Enabling that fundamental change, he said, is that endless amounts of data are now, "increasingly stored and searchable," which means, "a lot that was thrown away, now can be saved. We're reaching the point where we're saving everything."
An example is his own email. "Starting in '06, searching it became cheaper than sorting it," he said. "And we're now there with all data, which is fundamentally surveillance data."
Reassurances from government officials that they are just collecting metadata, rather than listening to phone conversations or reading emails in real time, are a diversion, he said. "Metadata is far more intimate than our conversations.
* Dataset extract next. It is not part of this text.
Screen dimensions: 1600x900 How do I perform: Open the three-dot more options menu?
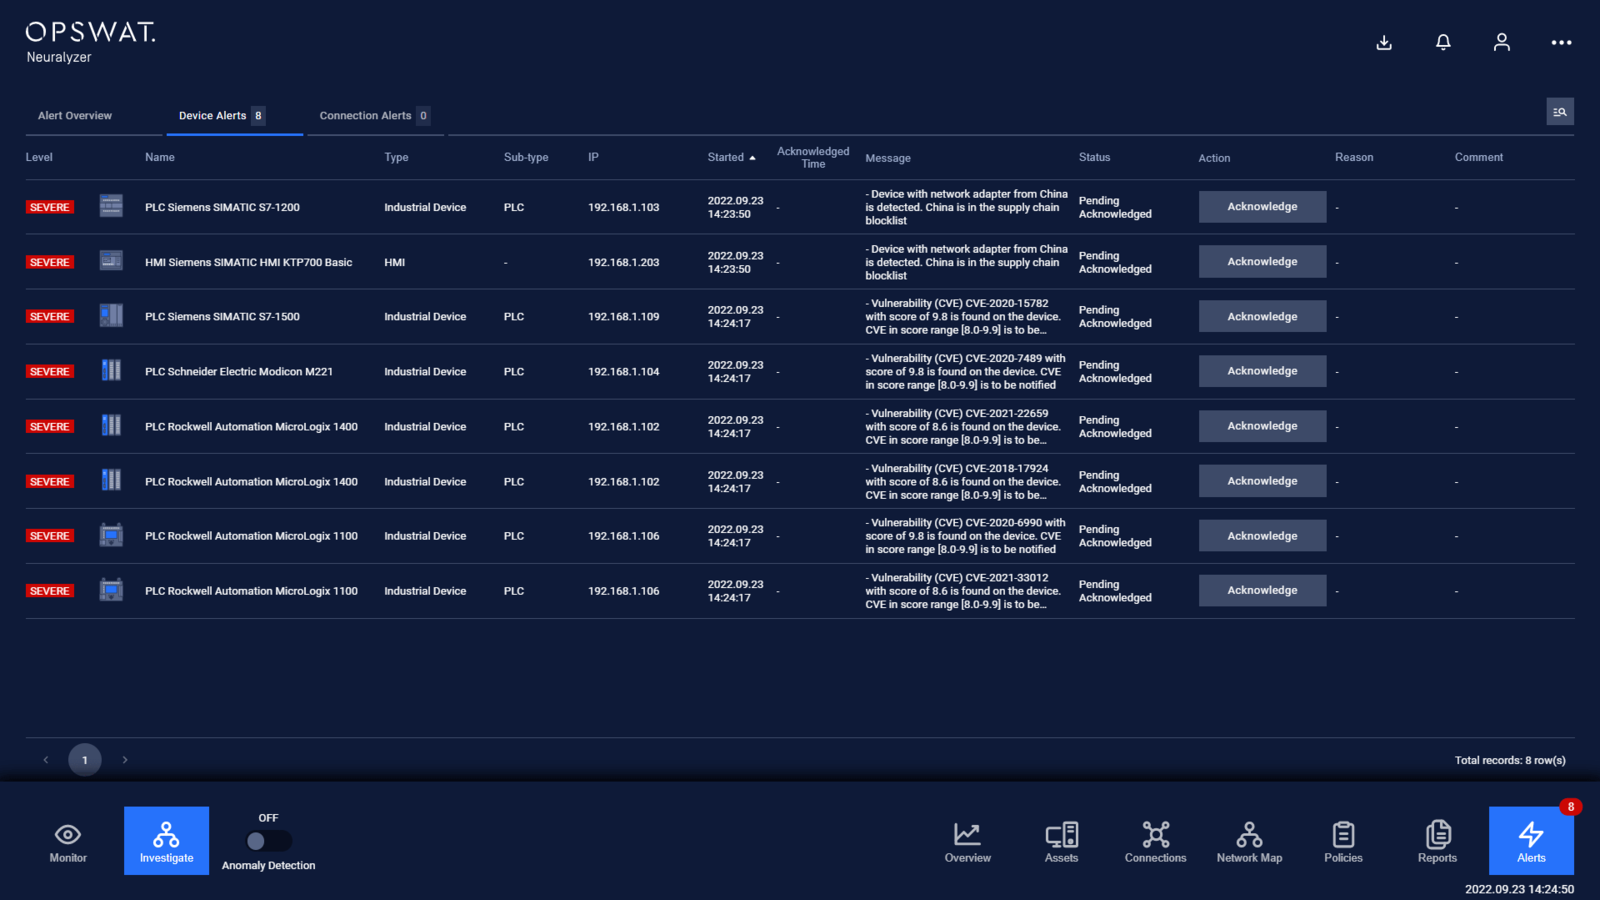tap(1561, 42)
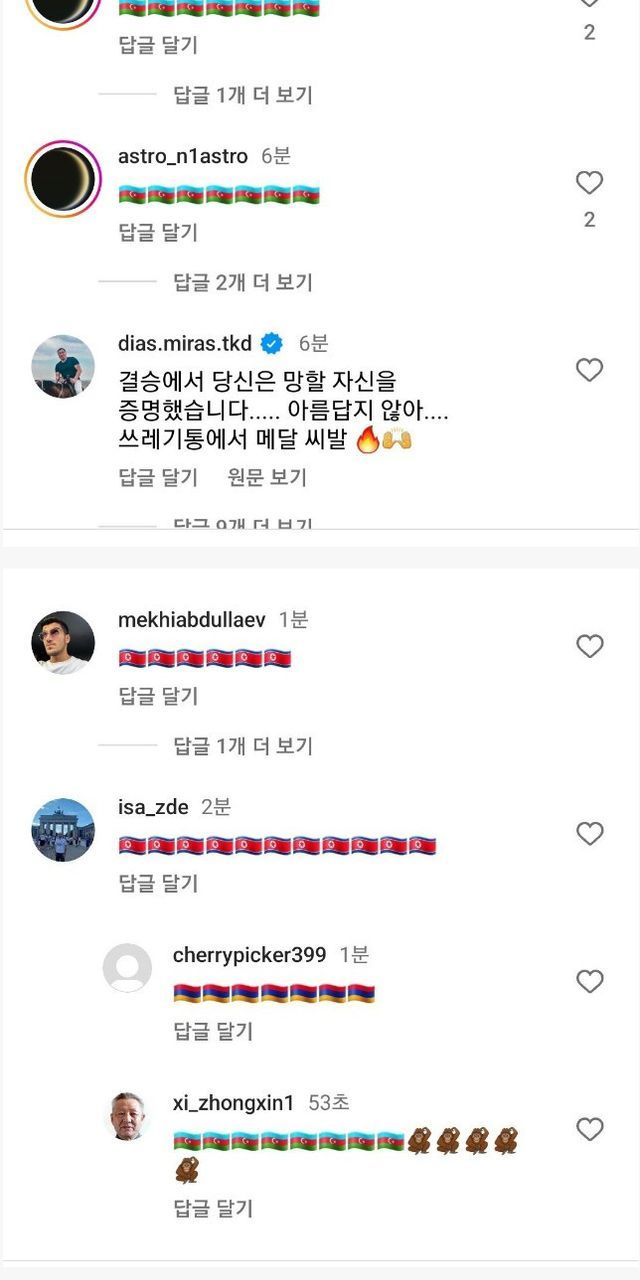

It shows where we go, our interests, our relationships—it shows who we are," he said.
And, he added, it allows ubiquitous surveillance. "We'd never consent to the government telling us to carry a device that would let them track us 24/7, but we all carry cellphones," he said. "We'd never agree to government saying we have to tell them when we make a new friend, but we tell Facebook."
Schneier said he does not have a Google or Facebook account, but knows there is enough information about him online that, "if I sign up for Facebook, they will provide a reasonably accurate list of my friends."
Collection of data itself is not necessarily sinister, he said. In some cases, when commercial entities like Amazon pitch products to him based on what he has already bought, "I like it."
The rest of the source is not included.